> TRY IT:
Nothing in the records may be dropped or altered when you repeat them.

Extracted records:
+-------+

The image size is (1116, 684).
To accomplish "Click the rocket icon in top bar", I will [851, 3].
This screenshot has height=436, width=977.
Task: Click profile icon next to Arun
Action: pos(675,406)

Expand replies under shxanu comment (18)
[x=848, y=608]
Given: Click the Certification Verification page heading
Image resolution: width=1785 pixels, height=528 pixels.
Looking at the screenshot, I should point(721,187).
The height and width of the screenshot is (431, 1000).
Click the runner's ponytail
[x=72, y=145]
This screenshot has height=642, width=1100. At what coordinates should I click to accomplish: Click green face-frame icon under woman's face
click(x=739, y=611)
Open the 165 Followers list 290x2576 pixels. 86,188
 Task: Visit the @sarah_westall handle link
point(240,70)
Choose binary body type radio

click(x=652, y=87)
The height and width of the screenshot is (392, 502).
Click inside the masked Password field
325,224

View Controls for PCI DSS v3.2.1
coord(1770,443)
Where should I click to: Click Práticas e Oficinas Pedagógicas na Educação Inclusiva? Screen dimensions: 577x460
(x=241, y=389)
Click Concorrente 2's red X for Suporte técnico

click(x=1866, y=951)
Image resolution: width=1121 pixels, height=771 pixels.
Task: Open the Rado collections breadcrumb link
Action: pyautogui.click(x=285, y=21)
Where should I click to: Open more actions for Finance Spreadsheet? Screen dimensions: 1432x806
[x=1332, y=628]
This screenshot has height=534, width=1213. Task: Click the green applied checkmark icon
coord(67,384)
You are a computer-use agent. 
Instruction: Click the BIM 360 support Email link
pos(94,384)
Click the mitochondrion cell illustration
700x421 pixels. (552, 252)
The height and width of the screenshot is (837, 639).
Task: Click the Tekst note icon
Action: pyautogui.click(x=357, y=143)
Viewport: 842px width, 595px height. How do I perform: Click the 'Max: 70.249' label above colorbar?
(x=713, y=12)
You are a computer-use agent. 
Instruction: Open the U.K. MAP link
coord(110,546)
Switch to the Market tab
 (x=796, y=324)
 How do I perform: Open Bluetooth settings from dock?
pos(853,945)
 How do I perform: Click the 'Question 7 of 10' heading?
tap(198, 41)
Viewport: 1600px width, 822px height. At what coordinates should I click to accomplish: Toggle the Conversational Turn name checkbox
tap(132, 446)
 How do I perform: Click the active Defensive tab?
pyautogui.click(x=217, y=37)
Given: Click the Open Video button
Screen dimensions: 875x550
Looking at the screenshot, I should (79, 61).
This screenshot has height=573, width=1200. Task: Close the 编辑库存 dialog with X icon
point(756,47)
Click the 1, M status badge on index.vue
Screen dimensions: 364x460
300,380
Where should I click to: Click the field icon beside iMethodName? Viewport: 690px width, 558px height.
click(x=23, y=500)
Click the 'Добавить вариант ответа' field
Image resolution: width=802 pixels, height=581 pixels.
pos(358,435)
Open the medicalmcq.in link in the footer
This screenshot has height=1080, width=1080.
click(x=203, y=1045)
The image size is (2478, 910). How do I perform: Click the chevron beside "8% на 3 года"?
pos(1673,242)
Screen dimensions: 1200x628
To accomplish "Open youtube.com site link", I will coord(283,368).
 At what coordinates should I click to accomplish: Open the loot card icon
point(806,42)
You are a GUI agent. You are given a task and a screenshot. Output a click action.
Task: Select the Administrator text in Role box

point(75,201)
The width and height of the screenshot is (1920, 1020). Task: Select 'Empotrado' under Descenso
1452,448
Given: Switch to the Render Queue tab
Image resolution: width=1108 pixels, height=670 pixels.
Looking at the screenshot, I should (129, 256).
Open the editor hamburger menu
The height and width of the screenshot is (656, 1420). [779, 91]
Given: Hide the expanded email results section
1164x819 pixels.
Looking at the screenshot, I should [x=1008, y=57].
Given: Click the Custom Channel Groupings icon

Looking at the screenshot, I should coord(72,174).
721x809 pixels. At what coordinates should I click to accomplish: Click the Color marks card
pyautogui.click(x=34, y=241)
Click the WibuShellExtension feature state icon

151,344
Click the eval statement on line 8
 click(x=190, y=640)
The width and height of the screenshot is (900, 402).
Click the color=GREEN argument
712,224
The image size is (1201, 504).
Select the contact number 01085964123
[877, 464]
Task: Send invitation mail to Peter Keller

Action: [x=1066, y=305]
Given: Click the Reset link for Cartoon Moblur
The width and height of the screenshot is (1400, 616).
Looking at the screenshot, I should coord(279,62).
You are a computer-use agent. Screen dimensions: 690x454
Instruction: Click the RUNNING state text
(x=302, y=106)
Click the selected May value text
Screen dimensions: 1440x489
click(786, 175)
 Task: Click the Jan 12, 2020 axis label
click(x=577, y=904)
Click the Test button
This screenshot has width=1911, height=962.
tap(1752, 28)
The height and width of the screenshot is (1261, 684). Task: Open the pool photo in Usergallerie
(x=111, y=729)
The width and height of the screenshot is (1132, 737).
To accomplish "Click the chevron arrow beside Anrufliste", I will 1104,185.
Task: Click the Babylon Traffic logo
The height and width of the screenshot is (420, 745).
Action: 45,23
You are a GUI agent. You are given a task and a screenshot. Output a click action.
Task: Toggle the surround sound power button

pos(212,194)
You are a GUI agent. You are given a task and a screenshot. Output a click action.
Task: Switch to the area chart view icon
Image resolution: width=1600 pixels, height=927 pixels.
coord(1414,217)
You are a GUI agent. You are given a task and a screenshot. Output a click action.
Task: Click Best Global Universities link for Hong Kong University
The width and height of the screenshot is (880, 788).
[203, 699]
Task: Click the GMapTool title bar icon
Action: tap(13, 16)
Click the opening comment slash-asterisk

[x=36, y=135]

+-------+

> YOUR RESPONSE:
The image size is (1116, 684).
To accomplish "Click the rocket icon in top bar", I will [851, 3].
This screenshot has height=436, width=977.
Task: Click profile icon next to Arun
Action: pos(675,406)

Expand replies under shxanu comment (18)
[x=848, y=608]
Given: Click the Certification Verification page heading
Image resolution: width=1785 pixels, height=528 pixels.
Looking at the screenshot, I should point(721,187).
The height and width of the screenshot is (431, 1000).
Click the runner's ponytail
[x=72, y=145]
This screenshot has height=642, width=1100. At what coordinates should I click to accomplish: Click green face-frame icon under woman's face
click(x=739, y=611)
Open the 165 Followers list 290x2576 pixels. 86,188
 Task: Visit the @sarah_westall handle link
point(240,70)
Choose binary body type radio

click(x=652, y=87)
The height and width of the screenshot is (392, 502).
Click inside the masked Password field
325,224

View Controls for PCI DSS v3.2.1
coord(1770,443)
Where should I click to: Click Práticas e Oficinas Pedagógicas na Educação Inclusiva? Screen dimensions: 577x460
(x=241, y=389)
Click Concorrente 2's red X for Suporte técnico

click(x=1866, y=951)
Image resolution: width=1121 pixels, height=771 pixels.
Task: Open the Rado collections breadcrumb link
Action: pyautogui.click(x=285, y=21)
Where should I click to: Open more actions for Finance Spreadsheet? Screen dimensions: 1432x806
[x=1332, y=628]
This screenshot has height=534, width=1213. Task: Click the green applied checkmark icon
coord(67,384)
You are a computer-use agent. 
Instruction: Click the BIM 360 support Email link
pos(94,384)
Click the mitochondrion cell illustration
700x421 pixels. (552, 252)
The height and width of the screenshot is (837, 639).
Task: Click the Tekst note icon
Action: pyautogui.click(x=357, y=143)
Viewport: 842px width, 595px height. How do I perform: Click the 'Max: 70.249' label above colorbar?
(x=713, y=12)
You are a computer-use agent. 
Instruction: Open the U.K. MAP link
coord(110,546)
Switch to the Market tab
 (x=796, y=324)
 How do I perform: Open Bluetooth settings from dock?
pos(853,945)
 How do I perform: Click the 'Question 7 of 10' heading?
tap(198, 41)
Viewport: 1600px width, 822px height. At what coordinates should I click to accomplish: Toggle the Conversational Turn name checkbox
tap(132, 446)
 How do I perform: Click the active Defensive tab?
pyautogui.click(x=217, y=37)
Given: Click the Open Video button
Screen dimensions: 875x550
Looking at the screenshot, I should (79, 61).
This screenshot has height=573, width=1200. Task: Close the 编辑库存 dialog with X icon
point(756,47)
Click the 1, M status badge on index.vue
Screen dimensions: 364x460
300,380
Where should I click to: Click the field icon beside iMethodName? Viewport: 690px width, 558px height.
click(x=23, y=500)
Click the 'Добавить вариант ответа' field
Image resolution: width=802 pixels, height=581 pixels.
pos(358,435)
Open the medicalmcq.in link in the footer
This screenshot has height=1080, width=1080.
click(x=203, y=1045)
The image size is (2478, 910). How do I perform: Click the chevron beside "8% на 3 года"?
pos(1673,242)
Screen dimensions: 1200x628
To accomplish "Open youtube.com site link", I will coord(283,368).
 At what coordinates should I click to accomplish: Open the loot card icon
point(806,42)
You are a GUI agent. You are given a task and a screenshot. Output a click action.
Task: Select the Administrator text in Role box

point(75,201)
The width and height of the screenshot is (1920, 1020). Task: Select 'Empotrado' under Descenso
1452,448
Given: Switch to the Render Queue tab
Image resolution: width=1108 pixels, height=670 pixels.
Looking at the screenshot, I should (129, 256).
Open the editor hamburger menu
The height and width of the screenshot is (656, 1420). [779, 91]
Given: Hide the expanded email results section
1164x819 pixels.
Looking at the screenshot, I should [x=1008, y=57].
Given: Click the Custom Channel Groupings icon

Looking at the screenshot, I should coord(72,174).
721x809 pixels. At what coordinates should I click to accomplish: Click the Color marks card
pyautogui.click(x=34, y=241)
Click the WibuShellExtension feature state icon

151,344
Click the eval statement on line 8
 click(x=190, y=640)
The width and height of the screenshot is (900, 402).
Click the color=GREEN argument
712,224
The image size is (1201, 504).
Select the contact number 01085964123
[877, 464]
Task: Send invitation mail to Peter Keller

Action: [x=1066, y=305]
Given: Click the Reset link for Cartoon Moblur
The width and height of the screenshot is (1400, 616).
Looking at the screenshot, I should coord(279,62).
You are a computer-use agent. Screen dimensions: 690x454
Instruction: Click the RUNNING state text
(x=302, y=106)
Click the selected May value text
Screen dimensions: 1440x489
click(786, 175)
 Task: Click the Jan 12, 2020 axis label
click(x=577, y=904)
Click the Test button
This screenshot has width=1911, height=962.
tap(1752, 28)
The height and width of the screenshot is (1261, 684). Task: Open the pool photo in Usergallerie
(x=111, y=729)
The width and height of the screenshot is (1132, 737).
To accomplish "Click the chevron arrow beside Anrufliste", I will 1104,185.
Task: Click the Babylon Traffic logo
The height and width of the screenshot is (420, 745).
Action: 45,23
You are a GUI agent. You are given a task and a screenshot. Output a click action.
Task: Toggle the surround sound power button

pos(212,194)
You are a GUI agent. You are given a task and a screenshot. Output a click action.
Task: Switch to the area chart view icon
Image resolution: width=1600 pixels, height=927 pixels.
coord(1414,217)
You are a GUI agent. You are given a task and a screenshot. Output a click action.
Task: Click Best Global Universities link for Hong Kong University
The width and height of the screenshot is (880, 788).
[203, 699]
Task: Click the GMapTool title bar icon
Action: tap(13, 16)
Click the opening comment slash-asterisk

[x=36, y=135]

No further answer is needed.